Eglises d'Asie

COMPTE-RENDU DU VOYAGE D’UNE DELEGATION DU SAINT-SIEGE AU VIETNAM

Publié le 18/03/2010




1 – En raison de la situation spéciale de l’Eglise catholique au Vietnam et des difficultés rencontrées par elle au cours des quinze dernières années, le Saint-Siège a envoyé à treize reprises une délégation au Vietnam pour montrer à la communauté catholique l’attention qu’il lui porte et aussi pour débattre avec l’Etat de la question de la liberté religieuse, de la nomination des évêques et d’autres questions en rapport avec l’Eglise du Vietnam.

Le premier voyage d’une délégation du Saint-Siège au Vietnam a eu lieu du 1er au 13 juillet 1989. Celle-ci était dirigée par le cardinal Roger Etchegaray, à l’époque président du Conseil pontifical ‘Justice et paix’ et du Conseil pontifical Cor Unum, mandaté par le Saint Père et invité par la Conférence épiscopale du Vietnam.

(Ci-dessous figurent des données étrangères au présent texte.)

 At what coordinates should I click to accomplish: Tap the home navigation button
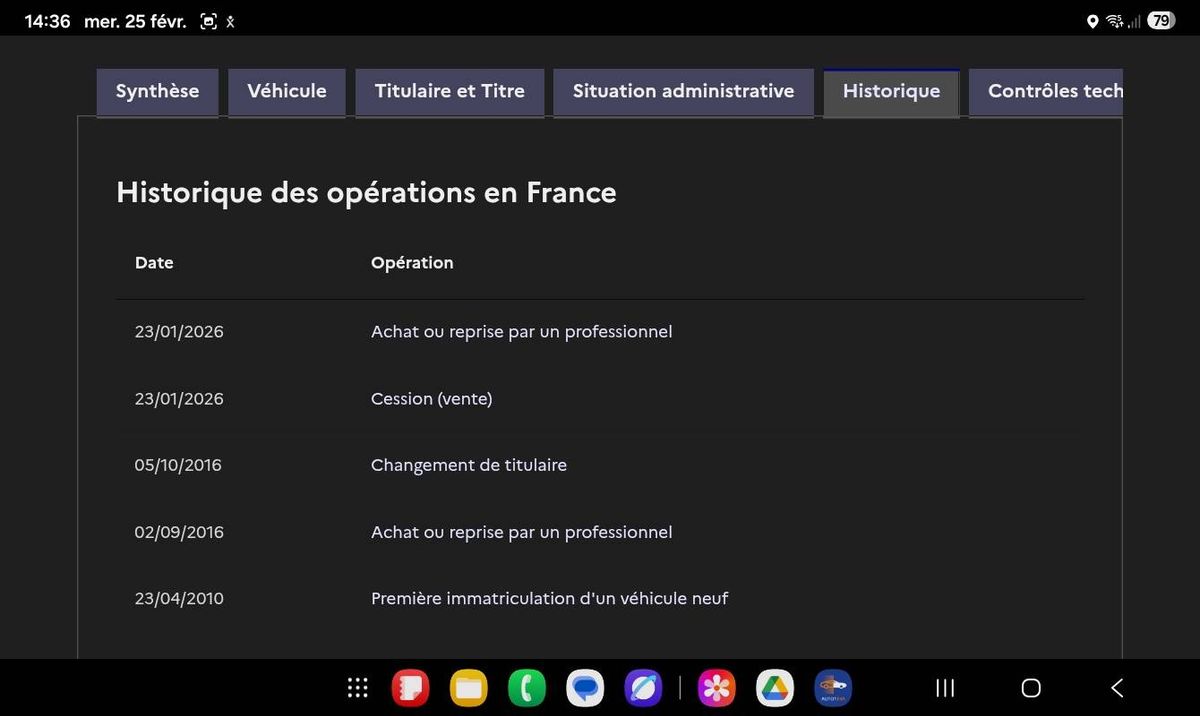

La délégation avait rendu visite à de nombreuses régions du pays : Thach Bich, Phat Diêm, So Kiên, Nam Dinh, Bui Chu, Hai Phong, Huê, Da Nang, Saigon, Vinh Long, Long Xuyên, Cân Tho, My Tho. Bien qu’il n’ait pas revêtu un caractère diplomatique, ce premier voyage a ouvert la voie aux futures visites d’une délégation romaine d’habitude conduite par un haut fonctionnaire de la secrétairerie d’Etat, d’abord par Mgr Claudio Celli, puis par Mgr Celestino Migliore, et aujourd’hui par Mgr Pietro Parolin. Un seul a fait partie des treize voyages successifs, Mgr Barnabé Nguyên Van Phuong, responsable des affaires du Vietnam, mais aussi du Japon, de la Corée, du Pakistan, de la Birmanie et du Cambodge, à la Congrégation pour l’évangélisation des peuples. La 13e délégation comprenait un troisième membre, Mgr Luis Mariano Montemayor, appartenant au personnel diplomatique du Saint-Siège depuis 1991, actuellement chargé des affaires de l’Asie du Sud-Est. Avant de revenir en 2000, à la Secrétairerie d’Etat à Rome, il avait été en poste diplomatique en Ethiopie, au Brésil et en Thaïlande.

2 – Comme de nombreuses fois auparavant, dès son arrivée au Vietnam, la délégation a rencontré le bureau permanent de la Conférence épiscopale, à savoir son président, Mgr Paul Nguyên Van Hoa, le cardinal Pham Minh Mân, vice-président, Mgr Pierre Nguyên Soan, secrétaire, les divers présidents des Commissions épiscopales. Les évêques de la province ecclésiastiques de Hanoi étaient aussi venus rencontrer la délégation.

Le lendemain 28 avril, la délégation a participé à deux séances de négociations avec le bureau des Affaires religieuses du gouvernement, représenté par son président M. Ngô Yên Thi et l’adjoint de celui-ci, M. Nguyên Thê Doanh, autrefois chargé de mission à l’étranger. Bien que les deux chefs de délégation soient des nouveaux venus, les entretiens se sont déroulés dans un climat d’ouverture et de respect mutuel. Le principal objet des débats a été comme d’habitude les nominations épiscopales. Selon une source digne de foi, seule la nomination d’un évêque pour le diocèse de Thanh Hoa a reçu l’accord de l’Etat vietnamien. Comme les fois précédentes, Mgr Crescenzio devait en informer le Saint Père. Ensuite, le prêtre pressenti devait en être informé et accepter sa nomination. Ce n’est qu’alors que celle-ci sera rendue publique.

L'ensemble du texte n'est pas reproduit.